Vor einer Woche sind in der Düsseldorfer Innenstadt zwei kleine Kuscheltiere verschwunden – und seitdem setzt ein Künstler alles in Bewegung, sie wiederzufinden. Gesucht werden „Fröschli“ und „Schäfi“. Für ihre Besitzer Claudia und Roy sind sie weit mehr als nur Stofftiere. Jetzt hängen in der Innenstadt Suchplakate. 1.000 Euro Finderlohn sind ausgesetzt.

Stofftiere verschwinden nach Restaurantbesuch

Eigentlich sollte es nur ein Kennenlerngespräch werden.
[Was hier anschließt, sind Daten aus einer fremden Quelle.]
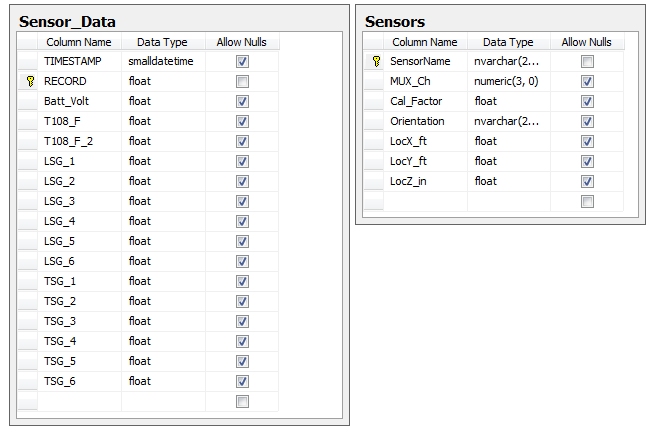Select Orientation's nvarchar data type cell

point(509,121)
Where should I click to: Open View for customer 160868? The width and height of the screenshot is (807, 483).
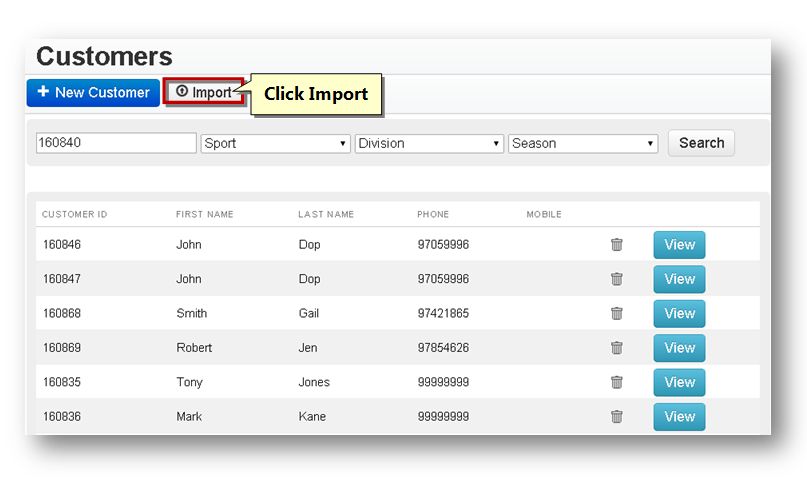pos(679,313)
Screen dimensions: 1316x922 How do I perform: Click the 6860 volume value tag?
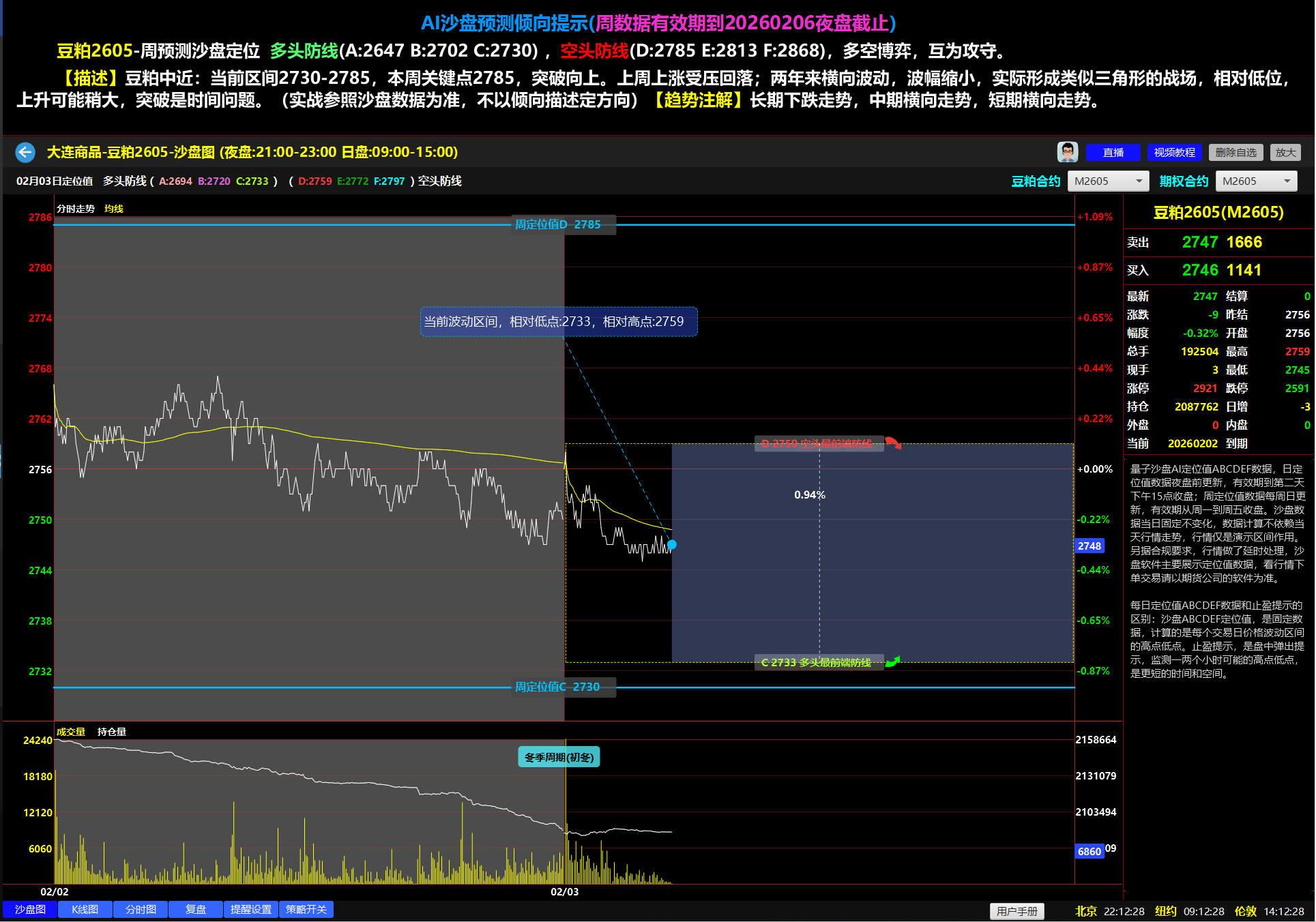tap(1090, 851)
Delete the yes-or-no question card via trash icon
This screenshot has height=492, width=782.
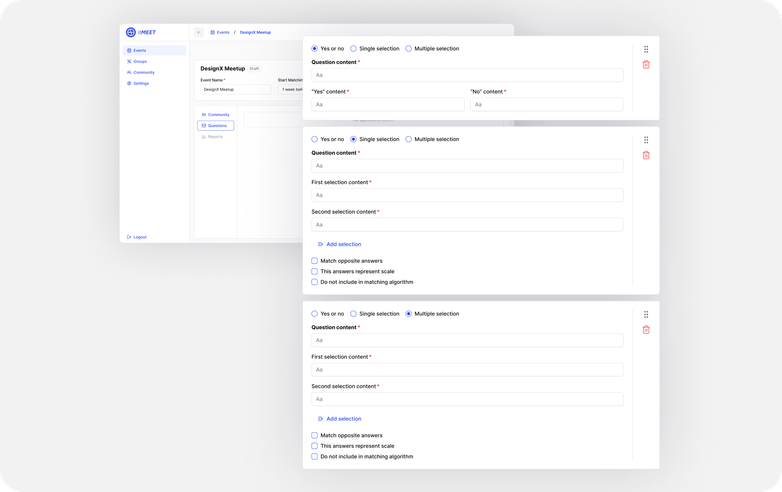click(646, 64)
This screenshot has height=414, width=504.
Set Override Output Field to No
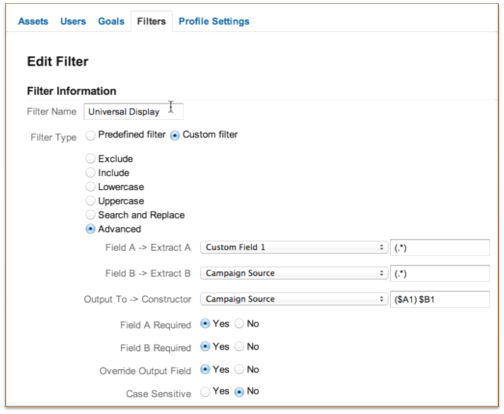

Claudia und Roy trafen sich mit Künstler Thomas Wirth in seinem Atelier im Einkaufszentrum Düwell in Düsseldorf. Anschließend gingen sie gemeinsam essen. Die beiden Kuscheltiere steckten in einem kleinen Netzbeutel an Claudias Handtasche. Irgendwann zwischen Atelier und Restaurant sollen sie unbemerkt herausgefallen sein. Seitdem fehlt jede Spur.

„Fröschli ist mein Anker“

Für Außenstehende mag es ungewöhnlich wirken: Für Claudia aber ist vor allem „Fröschli“ ein wichtiger Begleiter. Den Frosch bekam sie vor sieben Jahren zu Weihnachten. Seitdem ist er auf jeder Reise dabei. Gerade in schwierigen Momenten gibt er ihr nach eigenen Worten Halt und hilft ihr, wieder zur Ruhe zu kommen. Seit Ostern gehört auch „Schäfi“ zu der kleinen Familie.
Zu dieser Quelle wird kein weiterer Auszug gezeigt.